How bad it gets will depend on a number of factors that will be set in motion over the next couple of months.
Mike Gillispie, service hydrologist for the National Weather Service in Sioux Falls, told the Press & Dakotan Wednesday that flooding is almost an inevitability in southeast South Dakota this spring.
“Looking at river levels, water table levels, the soil moisture levels — everything is pretty much as wet or wetter than it has ever been at this time of year,” Gillispie said. “Even if we only see normal precipitation for the next several months, we’re going to have above-normal flooding because of how wet things are.”
Flooding carrying over from 2019 is ongoing in some parts of southeast South Dakota as the winter progresses.
“We are still looking at minor to moderate flooding along the entire James River down through Mitchell, at least,” Gillispie said.
He said that the Yankton and Scotland gauges are below flood stage, though many areas along the river in Yankton County — especially around the Highway 81 and Highway 46 crossings — have standing water on either side of the river banks that has been frozen in.
Gillispie added that there’s also a pocket of flooding along the Missouri River in the region.
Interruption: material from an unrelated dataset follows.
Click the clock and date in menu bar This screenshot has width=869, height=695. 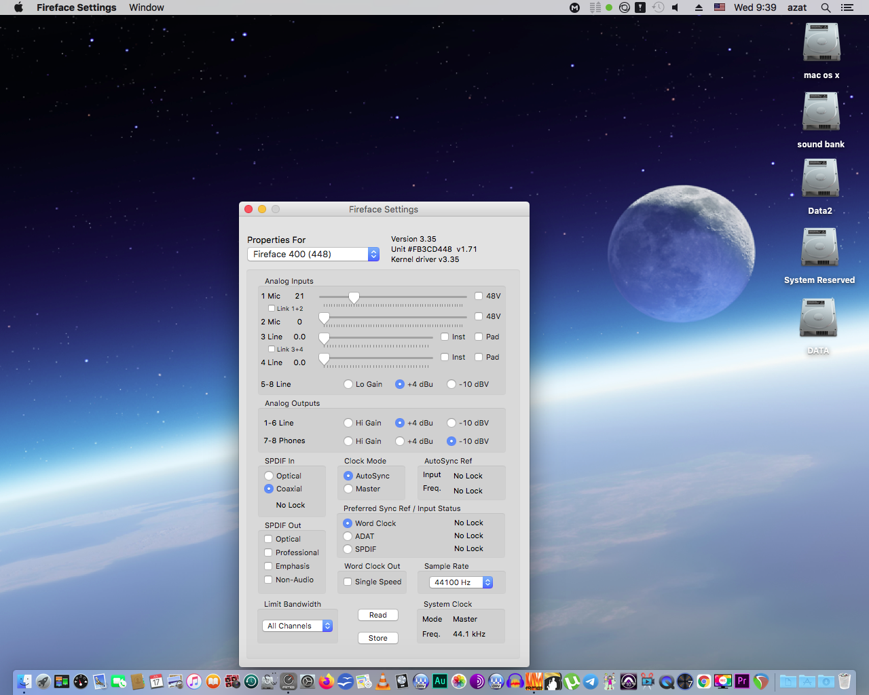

“We do have a bit of minor flooding going on between Ft. Randall and Lewis & Clark Lake,” he said. “(At) Gavins Point, the releases are higher than normal, but we’re not seeing any flooding downstream … at this time.”
How bad flooding gets this spring is largely going to depend on what gets added to the moisture already present, Gillispie said.
“The biggest thing is going to be how much snowpack we build up over the next, say, about two months or so into early spring,” he said. “Right now, the snowpack is not terribly bad, particularly south of I-90. There’s not a whole lot of snow.”
Snowpack conditions to the south of I-90 in southeast South Dakota run from around 4-10 inches of snowpack while north of I-90, it’s around 15-20 inches.
“There’s some water sitting out there, but the big factor going forward is how much additional water we add to that snowpack that’s out there,” Gillispie said. “And of course, as we get closer to late February and March, how fast is that snowpack going to melt and how much additional rain do we get?”
Gillispie said that, while flooding is expected to some degree, there is one scenario that would be close to ideal for the region.
“The best-case scenario would be we don’t get much additional snowfall and we have some warmer-than-normal temperatures through the rest of winter into the early spring that melt that snowpack off slowly over a four- to five-week period, as opposed to a fast warm up when we get into March,” he said.
In the short term, he said that some of that is in the forecast.
“The next couple of weeks looks like we’re probably going to be on the warmer side,” he said. “There’s not any big threat of a lot of cold air coming back in again — at least into early February. Precipitation right now looks pretty close to normal.”
However, he said that longer-term outlooks still point towards below-normal temperatures in the next couple of months with precipitation largely hovering around normal.
Gillispie said that now is the time to prepare for spring flooding issues.
“Hopefully, we’re not going to see the kind of record flooding we saw last year,” he said. “But the fact that we’re starting out so wet and the rivers are starting out so high, even normal precipitation is going to give us worse-than-normal flooding this spring. If you had issues with anything flooding that is movable that you can move to higher ground, that kind of thing you can do.”
He added that it’s also the time of year to look into flood insurance.
“If you’re not flooded right now, look into flood insurance,” he said. “You have to have that policy in place for 30 days through the National Flood Insurance Program.”